Computational Solutions to Engineering Problems
Throughout history, engineers have relied on a combination of skill and experience, passed down from generation to generation, in order to improve upon their designs and methods over time. However, there are drawbacks to this method of gathering information. It can take a long time to train competent engineers, meaning they are often in short supply. Furthermore, some engineering jobs can be time consuming and require a lot of data processing. In essence, many aspects of the profession need to be optimised, so that engineering projects can be completed as efficiently as possible.

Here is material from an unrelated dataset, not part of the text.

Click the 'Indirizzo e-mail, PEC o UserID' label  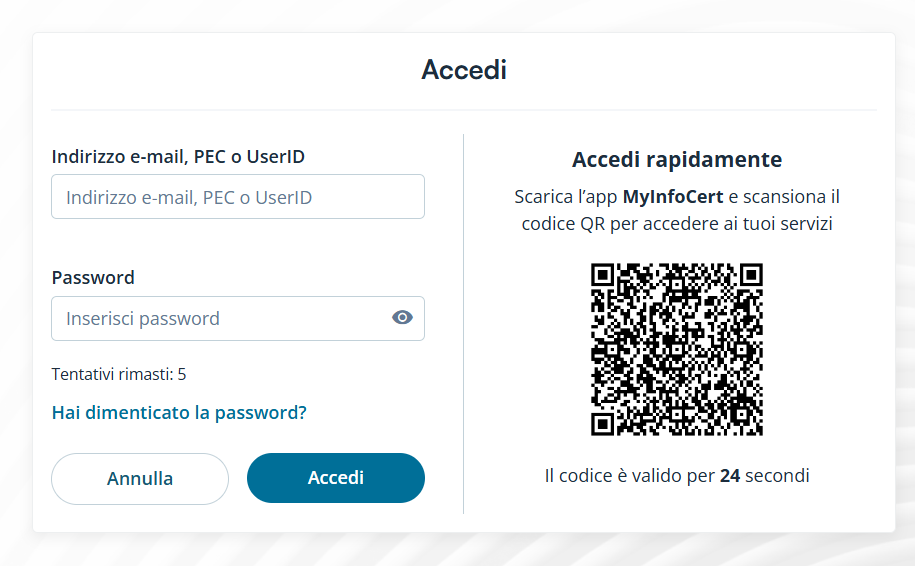178,156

Towards this aim, Dr Ming Lu and his colleagues have been researching how we can implement exciting new artificial intelligence (AI) systems into the various fields of engineering. By harnessing the power of AI, he hopes that many large-scale engineering projects can be completed more efficiently and with less subjective input.
For thousands of years, humans have been using lime to create cement, leading to the material that forms a cornerstone of our society: concrete. Increasing in popularity since the Industrial Revolution, this material has been widely used and thus closely studied. This means that there is a huge bank of knowledge on the properties of the material, which modern engineers must appreciate to achieve the best results.

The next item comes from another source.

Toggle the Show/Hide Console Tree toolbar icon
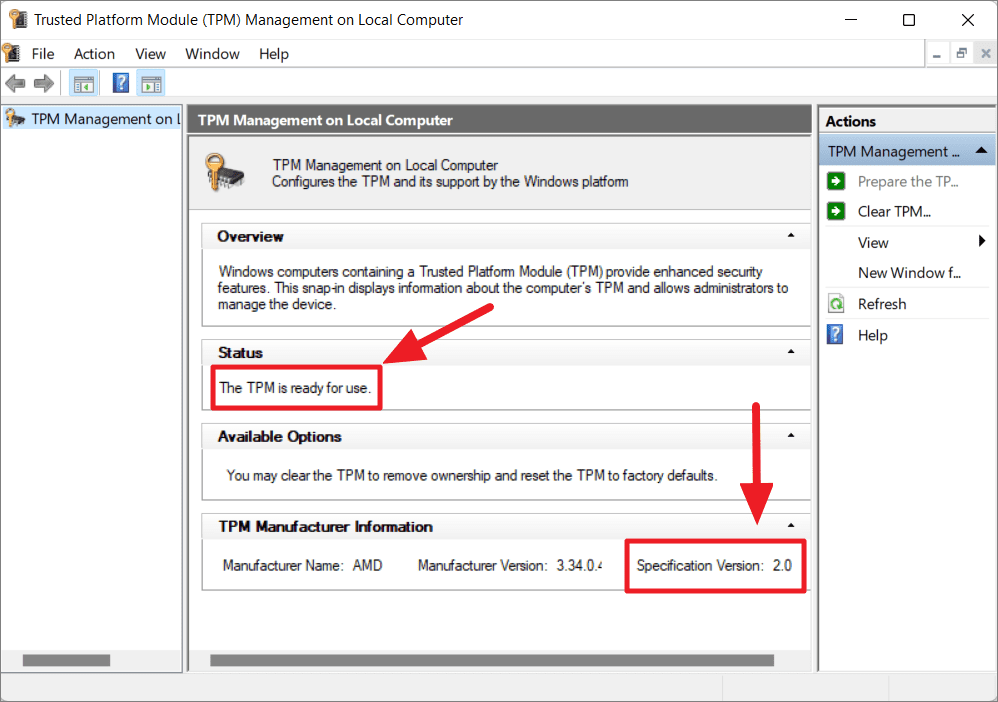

One such property is referred to as the ‘slump’ of concrete, which describes the consistency of fresh concrete before it hardens. This property is essential to understand when working with concrete, as it can affect the way that the material sets, and thus the quality of the final product. As such, it would be useful if engineers could design a system that accurately predicts the outcome when producing concrete using different methods and ingredients.
Previous studies have used artificial neural networks to model the quality of different concrete mixtures and predict the outcome of specific mixing processes. While these neural networks have proven to be effective, many researchers believe that they are too complicated to fully understand and implement effectively. Thus, researchers have been attempting to develop other systems, which are easier to implement while still achieving the same standard of results.
Dr Lu and his team propose a different method of modelling this phenomenon, using what is known as a ‘model tree algorithm’. This method, which works by classifying data and sorting it into categories to better understand it, has been previously shown to be effective for this sort of work. Thus, the team began to compile data and work towards producing a system that would achieve this goal.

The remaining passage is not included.